Observatório Constitucional

Ativismos são necessários no
Estado de Direitos Fundamentais

Autor

  • Christine Oliveira Peter da Silva

    é mestre e doutora em Direito Estado e Constituição pela UnB professora associada do mestrado e doutorado em Direito das Relações Internacionais do UniCeub assessora do ministro Edson Fachin (STF) e membro do Centro Brasileiro de Estudos Constitucionais (CBEC).

20 de dezembro de 2014, 7h00

O plural empregado no título deste artigo indica minha opção consciente pela teoria possibilista como referência teórica para a reflexão aqui proposta. A teoria possibilista, como uma teoria tripartite das realidades, necessidades e possibilidades, tal qual apresentada por Peter Häberle[1], é aquela que permite analisar um mesmo fenômeno sob diversos pontos de vista e encontrar suas múltiplas razões, versões e propostas de teses.[2]

Tenho compartilhado minhas reflexões constitucionais mais recentes com Carlos Ayres Britto[3] e já não é novidade que venho propondo um deslocamento da questão do ativismo judicial, tema tão debatido nos círculos acadêmicos, para o ativismo constitucional, a partir de uma afirmação já repetida inúmeras vezes por Ayres Britto: “O ativismo no Brasil é da Constituição e, não, dos juízes!”.[4]

O ativismo constitucional é toda ação que tenha como meta realizar a Constituição, ou mais especificamente, é o conjunto de ações, sempre complexo e descentralizado, de fazer valer as normas constitucionais jusfundamentais em todas as práticas de poder, seja pelo administrador público, seja pelo legislador, seja pelo juiz.

### Bloco de dados
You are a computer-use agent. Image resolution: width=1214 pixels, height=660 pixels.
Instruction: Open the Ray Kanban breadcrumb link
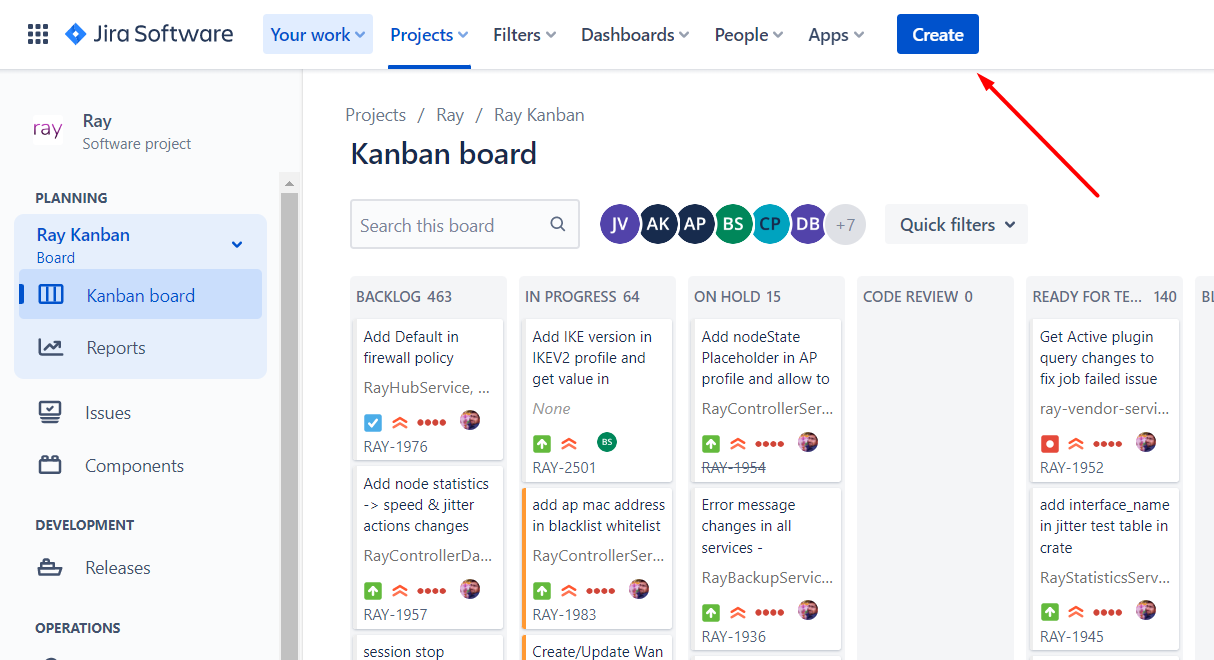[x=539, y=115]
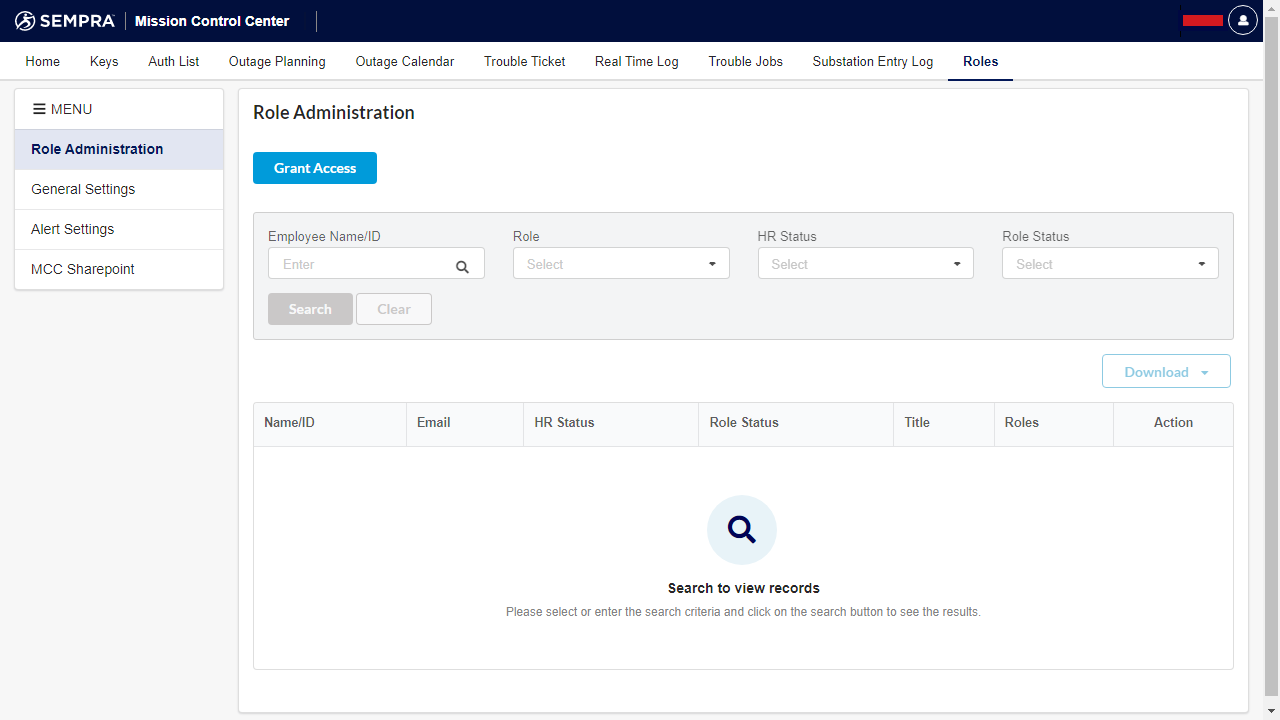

### Exercícios
[A] Transcreva palavra por palavra o trecho sobre ativismo constitucional desde "Ativismos são necessários" até "Estudos Constitucionais (CBEC).", incluindo este último.
[B] No trecho sobre ativismo constitucional, que teoria é escolhida como referência teórica para a reflexão proposta?
[C] Dê continuidade ao trecho sobre ativismo constitucional a partir da última frase apresentada.
Os dados provêm de outra fonte.

### Respostas
[A]
Ativismos são necessários no
Estado de Direitos Fundamentais

Autor

  • Christine Oliveira Peter da Silva

    é mestre e doutora em Direito Estado e Constituição pela UnB professora associada do mestrado e doutorado em Direito das Relações Internacionais do UniCeub assessora do ministro Edson Fachin (STF) e membro do Centro Brasileiro de Estudos Constitucionais (CBEC).

[B] A teoria possibilista, tal como apresentada por Peter Häberle.

[C]
O deslocamento da discussão sobre ativismo judicial para o ativismo constitucional propõe olhar a prática ativista como inerente às funções de poder exercidas há mais de dois séculos no que se tem experimentado como realidade chamada de Estado constitucional. Assume-se, portanto, o ativismo judicial como parte integrante e inerente a outras formas de ativismo, como os ativismos legislativo e administrativo necessários para o exercício das competências constitucionalmente distribuídas entre as funções de poder.

Assim sendo, os limites, excessos e potencialidades do ativismo, seja o judicial ou qualquer outro, podem ser enfrentados a partir da premissa de que somente com o comprometimento de todos os órgãos de poder e suas competências constitucionalmente estabelecidas, no jogo democrático, é que será possível impor os limites e conter eventuais excessos dessa prática que, se monopolizada por qualquer dos interlocutores, apresenta-se inadequada a qualquer versão de constitucionalismo.

São três as propostas de abordagem do fenômeno aqui chamado de ativismo constitucional: o ativismo constitucional como ideologia; como teoria e como metodologia. Na verdade, todos são facetas de uma mesma realidade, qual seja, a de que, no Estado Constitucional, a perspectiva estática do Direito necessariamente tem que ganhar contornos dinâmicos, pois não mais se admite a dogmática jurídica e constitucional como aquela exclusiva dos juízes e suas decisões. Todos estão vinculados e submetidos à Constituição e, já por isso, devem ser ativistas na exata medida de suas competências constitucionais.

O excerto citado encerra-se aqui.